I stared at him, for it was sympathy I saw in his face. For me.
>
"It's your own blindness that deludes you," he said. "You see nothing, and so believe no man can see. Our Lord is not just a name, but all things. That's why we have no ornament in our churches, scorning any painted screen between us and our God. Listen to me, Mr. Olyn. Those churches themselves are but tabernacles of the earth. Our Elders and Leaders, though they are Chosen and Anointed, are still but mortal men. To none of these things or people do we hearken in our faith, but to the very voice of God within us."
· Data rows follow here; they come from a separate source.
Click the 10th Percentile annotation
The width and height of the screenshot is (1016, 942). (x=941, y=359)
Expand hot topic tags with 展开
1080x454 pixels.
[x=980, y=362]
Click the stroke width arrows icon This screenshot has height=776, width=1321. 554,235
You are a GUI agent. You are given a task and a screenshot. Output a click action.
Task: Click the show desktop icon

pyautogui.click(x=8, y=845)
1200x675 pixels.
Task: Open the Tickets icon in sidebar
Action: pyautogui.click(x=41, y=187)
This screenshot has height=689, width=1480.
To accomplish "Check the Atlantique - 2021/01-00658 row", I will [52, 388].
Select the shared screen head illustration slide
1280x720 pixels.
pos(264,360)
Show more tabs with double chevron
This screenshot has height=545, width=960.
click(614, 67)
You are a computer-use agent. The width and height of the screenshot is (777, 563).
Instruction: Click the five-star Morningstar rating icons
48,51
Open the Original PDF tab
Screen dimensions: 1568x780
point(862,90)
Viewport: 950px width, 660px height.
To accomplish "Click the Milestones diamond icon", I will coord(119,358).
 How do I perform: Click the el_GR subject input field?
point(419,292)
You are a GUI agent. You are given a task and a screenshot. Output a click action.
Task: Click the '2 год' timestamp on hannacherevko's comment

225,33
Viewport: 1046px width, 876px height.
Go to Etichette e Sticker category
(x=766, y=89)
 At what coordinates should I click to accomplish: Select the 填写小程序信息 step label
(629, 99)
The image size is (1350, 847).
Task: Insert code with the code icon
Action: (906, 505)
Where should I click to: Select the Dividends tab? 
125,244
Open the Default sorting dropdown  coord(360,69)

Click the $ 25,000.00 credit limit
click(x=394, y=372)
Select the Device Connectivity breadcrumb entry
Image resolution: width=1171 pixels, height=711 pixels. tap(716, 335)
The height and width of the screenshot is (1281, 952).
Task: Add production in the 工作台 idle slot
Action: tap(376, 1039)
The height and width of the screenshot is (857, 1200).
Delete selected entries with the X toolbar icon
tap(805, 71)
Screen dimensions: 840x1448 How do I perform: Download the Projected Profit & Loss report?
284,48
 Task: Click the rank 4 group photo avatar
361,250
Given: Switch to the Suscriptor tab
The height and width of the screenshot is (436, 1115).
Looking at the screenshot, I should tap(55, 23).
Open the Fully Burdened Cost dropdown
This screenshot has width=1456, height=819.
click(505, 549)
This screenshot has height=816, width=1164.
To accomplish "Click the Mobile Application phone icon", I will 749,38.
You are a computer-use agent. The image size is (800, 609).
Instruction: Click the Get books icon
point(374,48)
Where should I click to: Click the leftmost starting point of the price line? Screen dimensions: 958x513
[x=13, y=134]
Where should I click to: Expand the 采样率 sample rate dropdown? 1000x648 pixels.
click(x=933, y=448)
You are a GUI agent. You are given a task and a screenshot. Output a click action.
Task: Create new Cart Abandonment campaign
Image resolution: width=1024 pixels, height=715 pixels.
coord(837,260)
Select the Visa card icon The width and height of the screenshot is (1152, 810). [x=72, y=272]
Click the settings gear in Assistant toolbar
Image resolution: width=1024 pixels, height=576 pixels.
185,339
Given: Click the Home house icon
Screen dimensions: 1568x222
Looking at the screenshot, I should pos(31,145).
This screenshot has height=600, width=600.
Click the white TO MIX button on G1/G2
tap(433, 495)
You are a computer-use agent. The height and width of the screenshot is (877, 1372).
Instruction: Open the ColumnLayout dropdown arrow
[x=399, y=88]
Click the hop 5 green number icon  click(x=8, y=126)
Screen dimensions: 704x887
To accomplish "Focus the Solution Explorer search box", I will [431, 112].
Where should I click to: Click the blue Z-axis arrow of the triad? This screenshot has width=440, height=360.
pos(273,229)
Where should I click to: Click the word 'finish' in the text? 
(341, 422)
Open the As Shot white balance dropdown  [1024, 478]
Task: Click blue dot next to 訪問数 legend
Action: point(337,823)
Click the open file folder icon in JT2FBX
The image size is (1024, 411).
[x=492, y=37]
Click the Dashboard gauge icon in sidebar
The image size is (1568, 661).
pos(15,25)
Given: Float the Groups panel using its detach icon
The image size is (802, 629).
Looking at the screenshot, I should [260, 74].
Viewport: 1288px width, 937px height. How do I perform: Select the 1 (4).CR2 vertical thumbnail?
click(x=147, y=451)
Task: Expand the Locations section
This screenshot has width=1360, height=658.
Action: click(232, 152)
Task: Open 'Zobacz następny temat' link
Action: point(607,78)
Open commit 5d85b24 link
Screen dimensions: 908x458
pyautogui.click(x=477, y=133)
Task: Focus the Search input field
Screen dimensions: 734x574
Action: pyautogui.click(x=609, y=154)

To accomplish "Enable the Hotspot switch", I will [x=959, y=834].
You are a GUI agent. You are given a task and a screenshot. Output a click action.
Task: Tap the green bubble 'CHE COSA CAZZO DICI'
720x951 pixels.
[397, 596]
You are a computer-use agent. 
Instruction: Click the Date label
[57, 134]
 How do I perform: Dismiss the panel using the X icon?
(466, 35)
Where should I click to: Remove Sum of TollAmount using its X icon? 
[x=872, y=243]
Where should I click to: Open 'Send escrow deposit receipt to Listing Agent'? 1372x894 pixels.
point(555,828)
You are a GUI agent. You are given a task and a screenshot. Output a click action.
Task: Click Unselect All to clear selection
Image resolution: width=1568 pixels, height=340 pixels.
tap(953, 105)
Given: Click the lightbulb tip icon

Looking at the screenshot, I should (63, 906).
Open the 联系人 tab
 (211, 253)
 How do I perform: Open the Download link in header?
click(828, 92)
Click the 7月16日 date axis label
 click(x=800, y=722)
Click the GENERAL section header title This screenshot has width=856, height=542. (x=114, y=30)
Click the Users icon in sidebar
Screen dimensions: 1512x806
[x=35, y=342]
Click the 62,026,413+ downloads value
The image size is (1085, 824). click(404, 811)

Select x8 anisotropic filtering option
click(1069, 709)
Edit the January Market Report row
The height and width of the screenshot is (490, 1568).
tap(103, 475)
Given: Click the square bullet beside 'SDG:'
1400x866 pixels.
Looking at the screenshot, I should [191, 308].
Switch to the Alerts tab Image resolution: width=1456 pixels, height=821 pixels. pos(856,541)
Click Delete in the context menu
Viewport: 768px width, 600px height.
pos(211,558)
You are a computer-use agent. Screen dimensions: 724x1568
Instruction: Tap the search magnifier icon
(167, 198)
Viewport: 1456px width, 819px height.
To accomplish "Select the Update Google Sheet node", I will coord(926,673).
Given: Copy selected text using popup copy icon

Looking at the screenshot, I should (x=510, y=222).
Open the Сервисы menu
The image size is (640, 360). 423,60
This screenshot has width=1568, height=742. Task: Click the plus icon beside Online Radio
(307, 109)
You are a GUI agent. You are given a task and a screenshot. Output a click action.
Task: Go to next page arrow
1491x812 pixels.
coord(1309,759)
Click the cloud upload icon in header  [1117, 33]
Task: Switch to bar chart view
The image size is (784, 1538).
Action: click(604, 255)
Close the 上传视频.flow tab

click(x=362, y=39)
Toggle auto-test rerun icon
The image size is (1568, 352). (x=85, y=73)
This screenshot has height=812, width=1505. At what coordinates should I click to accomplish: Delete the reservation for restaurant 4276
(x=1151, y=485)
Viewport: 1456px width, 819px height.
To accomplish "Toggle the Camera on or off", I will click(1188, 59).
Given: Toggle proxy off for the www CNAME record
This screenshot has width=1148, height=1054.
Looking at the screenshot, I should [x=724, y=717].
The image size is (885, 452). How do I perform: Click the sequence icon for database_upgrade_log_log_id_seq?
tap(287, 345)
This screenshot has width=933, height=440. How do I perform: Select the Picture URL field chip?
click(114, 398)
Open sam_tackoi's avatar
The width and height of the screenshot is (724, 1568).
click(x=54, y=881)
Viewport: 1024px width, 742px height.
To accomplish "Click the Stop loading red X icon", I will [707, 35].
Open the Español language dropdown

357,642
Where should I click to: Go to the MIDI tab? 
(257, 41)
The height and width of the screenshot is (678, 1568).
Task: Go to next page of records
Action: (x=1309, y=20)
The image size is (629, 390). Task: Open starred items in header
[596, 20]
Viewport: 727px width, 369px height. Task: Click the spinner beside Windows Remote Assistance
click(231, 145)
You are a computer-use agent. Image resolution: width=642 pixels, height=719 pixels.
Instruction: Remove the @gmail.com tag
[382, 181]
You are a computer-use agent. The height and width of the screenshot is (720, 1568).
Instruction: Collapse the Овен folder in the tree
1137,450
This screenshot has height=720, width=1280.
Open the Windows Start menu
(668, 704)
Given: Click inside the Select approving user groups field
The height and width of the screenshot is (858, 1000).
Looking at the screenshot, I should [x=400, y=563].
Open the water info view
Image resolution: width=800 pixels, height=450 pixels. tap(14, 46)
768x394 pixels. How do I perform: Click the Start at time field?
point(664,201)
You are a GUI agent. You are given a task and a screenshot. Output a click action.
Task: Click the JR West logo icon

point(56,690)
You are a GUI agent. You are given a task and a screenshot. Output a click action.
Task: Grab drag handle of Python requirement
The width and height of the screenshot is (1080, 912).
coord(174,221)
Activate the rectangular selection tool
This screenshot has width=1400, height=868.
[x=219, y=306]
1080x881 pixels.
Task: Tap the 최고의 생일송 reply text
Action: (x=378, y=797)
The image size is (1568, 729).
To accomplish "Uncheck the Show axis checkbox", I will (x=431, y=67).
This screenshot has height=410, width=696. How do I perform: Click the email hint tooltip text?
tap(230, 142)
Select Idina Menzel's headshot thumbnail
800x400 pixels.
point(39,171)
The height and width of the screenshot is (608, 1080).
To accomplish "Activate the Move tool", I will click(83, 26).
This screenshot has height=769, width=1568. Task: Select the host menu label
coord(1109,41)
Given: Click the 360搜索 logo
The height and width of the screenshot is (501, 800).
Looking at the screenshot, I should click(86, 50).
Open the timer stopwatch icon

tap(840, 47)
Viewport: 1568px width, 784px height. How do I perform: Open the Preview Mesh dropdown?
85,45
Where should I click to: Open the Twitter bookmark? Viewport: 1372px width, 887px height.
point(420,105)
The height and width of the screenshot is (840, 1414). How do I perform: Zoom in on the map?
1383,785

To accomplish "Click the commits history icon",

He paused. Somehow I could not speak.
"Suppose it was even as you think," he went on, even more gently. "Suppose that all you say was a fact, and that our Elders were but greedy tyrants, ourselves abandoned here by their selfish will and set to fulfill a false and prideful purpose. No." Jamethon's voice rose. "Let me attest as if it were only for myself. Suppose that you could give me proof that all our Elders lied, that our very Covenant was false. Suppose that you could prove to me"-his face lifted to mine and his voice drove at me-"that all was perversion and falsehood, and nowhere among the Chosen, not even in the house of my father, was there faith or hope! If you could prove to me that no miracle could save me, that no soul stood with me, and that opposed were all the legions of the universe, still I, I alone, Mr. Olyn, would go forward as I have been commanded, to the end of the universe, to the culmination of eternity. For without my faith I am but common earth. But with my faith, there is no power can stay me!"
He stopped speaking and turned about. I watched him walk across the room and out the door.
Still I stood there, as if I had been fastened in place-until I heard from outside, in the square of the compound, the sound of a military air-car starting up.
I broke out of my stasis then and ran out of the building.
As I burst into the square, the military air-car was just taking off. I could see Jamethon and his four hard-shell subordinates in it. And I yelled up into the air after them.
"That's all right for you, but what about your men?”
They could not hear me. I knew that. Uncontrollable tears were running down my face, but I screamed up into the air after him anyway.